:: Directive ::
Copy every one of the rows below word for word, keeping each line as it stands.
## Begin
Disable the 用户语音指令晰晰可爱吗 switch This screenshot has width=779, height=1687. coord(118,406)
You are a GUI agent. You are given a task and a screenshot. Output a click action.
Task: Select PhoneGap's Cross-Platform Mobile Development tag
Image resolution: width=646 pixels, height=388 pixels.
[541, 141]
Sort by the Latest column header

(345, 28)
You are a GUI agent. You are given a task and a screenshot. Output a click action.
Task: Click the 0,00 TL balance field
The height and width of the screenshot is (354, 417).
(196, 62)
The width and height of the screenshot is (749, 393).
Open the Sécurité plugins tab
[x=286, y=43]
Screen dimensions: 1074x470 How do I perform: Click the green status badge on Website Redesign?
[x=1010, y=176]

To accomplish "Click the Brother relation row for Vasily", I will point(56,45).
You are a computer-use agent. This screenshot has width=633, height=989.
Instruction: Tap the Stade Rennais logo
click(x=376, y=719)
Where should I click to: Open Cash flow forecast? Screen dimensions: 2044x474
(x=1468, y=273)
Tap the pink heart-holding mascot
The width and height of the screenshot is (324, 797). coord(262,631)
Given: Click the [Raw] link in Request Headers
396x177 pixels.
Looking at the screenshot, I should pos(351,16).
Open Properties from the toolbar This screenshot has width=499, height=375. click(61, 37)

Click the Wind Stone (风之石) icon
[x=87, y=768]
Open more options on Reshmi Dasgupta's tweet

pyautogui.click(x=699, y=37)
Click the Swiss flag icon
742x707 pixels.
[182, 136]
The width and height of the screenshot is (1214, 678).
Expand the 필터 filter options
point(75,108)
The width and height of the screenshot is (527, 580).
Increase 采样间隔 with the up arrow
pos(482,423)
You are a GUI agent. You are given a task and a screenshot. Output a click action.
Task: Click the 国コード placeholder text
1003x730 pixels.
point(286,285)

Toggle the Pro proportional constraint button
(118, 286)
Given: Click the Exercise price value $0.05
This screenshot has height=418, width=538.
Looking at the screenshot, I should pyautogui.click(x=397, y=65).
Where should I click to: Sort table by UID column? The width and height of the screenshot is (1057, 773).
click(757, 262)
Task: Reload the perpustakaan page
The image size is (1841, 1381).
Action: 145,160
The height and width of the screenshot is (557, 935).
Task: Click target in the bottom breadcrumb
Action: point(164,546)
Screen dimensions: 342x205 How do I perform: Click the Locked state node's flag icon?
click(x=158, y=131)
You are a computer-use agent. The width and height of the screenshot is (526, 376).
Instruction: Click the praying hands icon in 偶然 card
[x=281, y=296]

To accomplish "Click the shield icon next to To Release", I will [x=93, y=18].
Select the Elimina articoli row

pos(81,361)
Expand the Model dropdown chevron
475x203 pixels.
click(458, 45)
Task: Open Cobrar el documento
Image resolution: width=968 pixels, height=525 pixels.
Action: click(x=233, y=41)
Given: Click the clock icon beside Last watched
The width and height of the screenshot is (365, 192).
## End
:: Completed task ::
Disable the 用户语音指令晰晰可爱吗 switch This screenshot has width=779, height=1687. coord(118,406)
You are a GUI agent. You are given a task and a screenshot. Output a click action.
Task: Select PhoneGap's Cross-Platform Mobile Development tag
Image resolution: width=646 pixels, height=388 pixels.
[541, 141]
Sort by the Latest column header

(345, 28)
You are a GUI agent. You are given a task and a screenshot. Output a click action.
Task: Click the 0,00 TL balance field
The height and width of the screenshot is (354, 417).
(196, 62)
The width and height of the screenshot is (749, 393).
Open the Sécurité plugins tab
[x=286, y=43]
Screen dimensions: 1074x470 How do I perform: Click the green status badge on Website Redesign?
[x=1010, y=176]

To accomplish "Click the Brother relation row for Vasily", I will point(56,45).
You are a computer-use agent. This screenshot has width=633, height=989.
Instruction: Tap the Stade Rennais logo
click(x=376, y=719)
Where should I click to: Open Cash flow forecast? Screen dimensions: 2044x474
(x=1468, y=273)
Tap the pink heart-holding mascot
The width and height of the screenshot is (324, 797). coord(262,631)
Given: Click the [Raw] link in Request Headers
396x177 pixels.
Looking at the screenshot, I should pos(351,16).
Open Properties from the toolbar This screenshot has width=499, height=375. click(61, 37)

Click the Wind Stone (风之石) icon
[x=87, y=768]
Open more options on Reshmi Dasgupta's tweet

pyautogui.click(x=699, y=37)
Click the Swiss flag icon
742x707 pixels.
[182, 136]
The width and height of the screenshot is (1214, 678).
Expand the 필터 filter options
point(75,108)
The width and height of the screenshot is (527, 580).
Increase 采样间隔 with the up arrow
pos(482,423)
You are a GUI agent. You are given a task and a screenshot. Output a click action.
Task: Click the 国コード placeholder text
1003x730 pixels.
point(286,285)

Toggle the Pro proportional constraint button
(118, 286)
Given: Click the Exercise price value $0.05
This screenshot has height=418, width=538.
Looking at the screenshot, I should pyautogui.click(x=397, y=65).
Where should I click to: Sort table by UID column? The width and height of the screenshot is (1057, 773).
click(757, 262)
Task: Reload the perpustakaan page
The image size is (1841, 1381).
Action: 145,160
The height and width of the screenshot is (557, 935).
Task: Click target in the bottom breadcrumb
Action: point(164,546)
Screen dimensions: 342x205 How do I perform: Click the Locked state node's flag icon?
click(x=158, y=131)
You are a computer-use agent. The width and height of the screenshot is (526, 376).
Instruction: Click the praying hands icon in 偶然 card
[x=281, y=296]

To accomplish "Click the shield icon next to To Release", I will [x=93, y=18].
Select the Elimina articoli row

pos(81,361)
Expand the Model dropdown chevron
475x203 pixels.
click(458, 45)
Task: Open Cobrar el documento
Image resolution: width=968 pixels, height=525 pixels.
Action: click(x=233, y=41)
Given: Click the clock icon beside Last watched
The width and height of the screenshot is (365, 192).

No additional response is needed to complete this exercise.